LPS-induced inflammation is suppressed through caspase inhibition
As demonstrated earlier, LPS also promotes necroptosis in the presence of caspase inhibition (Figure 5a), which led to suppression of the production of LPS-induced cytokines in vitro (Figures 5d and e). To explore whether caspase inhibition also attenuated LPS-driven inflammation in vivo, we treated balb/c mice with LPS intraperitoneally in the presenece or absence of zVAD-fmk, to promote necroptosis. Previous studies have shown that LPS induces cell death in the peritoneal cavity, as well as activation and efflux of resident macrophages and lymphocytes.32, 33 The latter events are mirrored by an increase in splenic cellularity, composed of migrating neutrophils, macrophages, monocytes and clonally expanding lymphocytes.33, 34
As shown in Figure 7a, LPS administration led to a dramatic reduction in peritoneal cellularity, which was significantly inhibited in LPS/zVAD-treated animals. However, it should also be noted that zVAD alone also led to a reduction in peritoneal cellularity. Consistent with this, we observed an increase in splenic cellularity in response to LPS, which was attenuated in the presence of zVAD Figure 7b. We also confirmed that LPS/zVAD treatment caused a significant increase in peritoneal cell death, compared with LPS alone Figure 7c.

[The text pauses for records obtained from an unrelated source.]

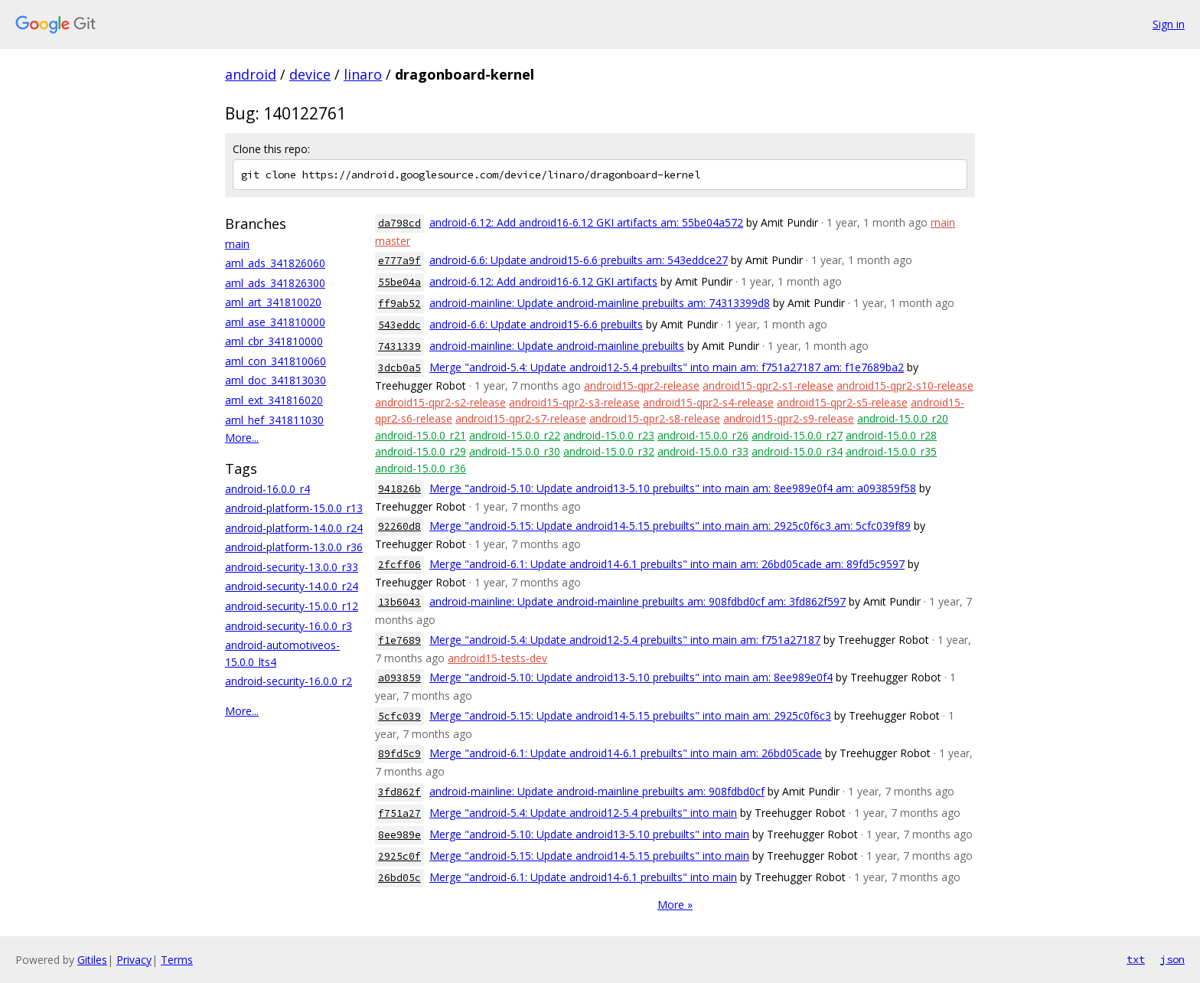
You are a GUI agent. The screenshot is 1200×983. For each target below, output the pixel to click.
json (1172, 959)
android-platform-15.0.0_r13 (294, 508)
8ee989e (399, 834)
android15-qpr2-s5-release (842, 402)
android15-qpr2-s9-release (788, 418)
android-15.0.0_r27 (797, 435)
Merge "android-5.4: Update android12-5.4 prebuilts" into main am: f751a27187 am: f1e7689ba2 (666, 367)
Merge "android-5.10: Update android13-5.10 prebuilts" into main (589, 834)
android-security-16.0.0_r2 (288, 681)
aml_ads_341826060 (275, 263)
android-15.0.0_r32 (608, 451)
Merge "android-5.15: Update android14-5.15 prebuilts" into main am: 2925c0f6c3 (630, 715)
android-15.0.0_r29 (420, 451)
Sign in (1169, 24)
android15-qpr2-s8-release (654, 418)
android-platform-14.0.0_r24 (294, 528)
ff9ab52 (399, 303)
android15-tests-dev (497, 658)
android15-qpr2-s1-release (768, 385)
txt (1136, 959)
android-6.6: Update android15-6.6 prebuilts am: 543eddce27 (578, 260)
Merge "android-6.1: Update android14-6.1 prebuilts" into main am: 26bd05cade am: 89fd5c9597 (667, 564)
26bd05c (399, 877)
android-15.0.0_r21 (420, 435)
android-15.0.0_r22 (514, 435)
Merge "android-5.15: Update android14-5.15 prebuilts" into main (589, 855)
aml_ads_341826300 (275, 283)
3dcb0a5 (399, 367)
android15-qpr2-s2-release (440, 402)
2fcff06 (399, 564)
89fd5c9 (399, 753)
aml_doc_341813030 (275, 380)
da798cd (399, 223)
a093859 (399, 677)
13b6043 (399, 602)
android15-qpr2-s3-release (574, 402)
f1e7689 (399, 640)
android (250, 74)
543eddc (399, 324)
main (237, 244)
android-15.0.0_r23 (608, 435)
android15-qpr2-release (641, 385)
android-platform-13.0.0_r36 (294, 547)
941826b (399, 488)
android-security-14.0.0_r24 (291, 586)
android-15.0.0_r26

Necroptosis attenuates LPS-induced inflammation in vivo. (a) Female balb/c mice (4 per group) were injected (intraperitoneally, 200 μl) with PBS or zVAD (250 μg per mouse). After 1 h, mice were injected again with either PBS or LPS (10 μg per mouse). After a further 24 h, mice were killed, and the peritoneal cavity was washed with 4 ml PBS. Total cellularity was scored by microscopy. (b) Spleens were removed, and splenocytes were collected through a strainer. Erythrocytes were removed using RBC lysis buffer and then total cellularity was analysed by microscopy. (c) Peritoneal cell death was analysed by Aqua positivity. (d) Splenocytes were immunostained and analysed by flow cytometry. Population numbers were then generated by multiplying cell percentages by total splenic cellularity counts. Neutrophils (CD11b+, Gr1hi, F4/80med, SiglecF-), eosinophils (SiglecF+), B-cells (CD19+), T-cells (CD3+). (e) Peritoneal-derived cells from control mice were seeded at 1 × 106/ml in 24-well plates. Cells were pretreated with zVAD (20 μM) or not, followed by addition of LPS to 10, 5 and 1 μg/ml. After 48 h, cell death was analysed by forward scatter/PI staining, and cytokine/chemokine concentrations in the culture supernatants were determined by ELISA. Error bars represent the mean±S.E.M. *P<0.1; **P<0.05; ***P<0.01 by Student’s t-test
As shown in Figure 7d, LPS treatment induced robust increases in splenic neutrophils, F4/80+ macrophages, eosinophils and B- and T-lymphocytes, which were all diminished in the presence of LPS/zVAD. This is consistent with a suppression rather than enhancement of LPS-induced inflammatory responses under necroptotic (caspase inhibition) conditions. Once again, these data argue that necroptosis suppresses rather than enhances inflammatory responses, most likely through killing responding cells and reducing inflammatory cytokine production, as well as through blunting the production of IL-1β and IL-18 in a caspase-dependent manner.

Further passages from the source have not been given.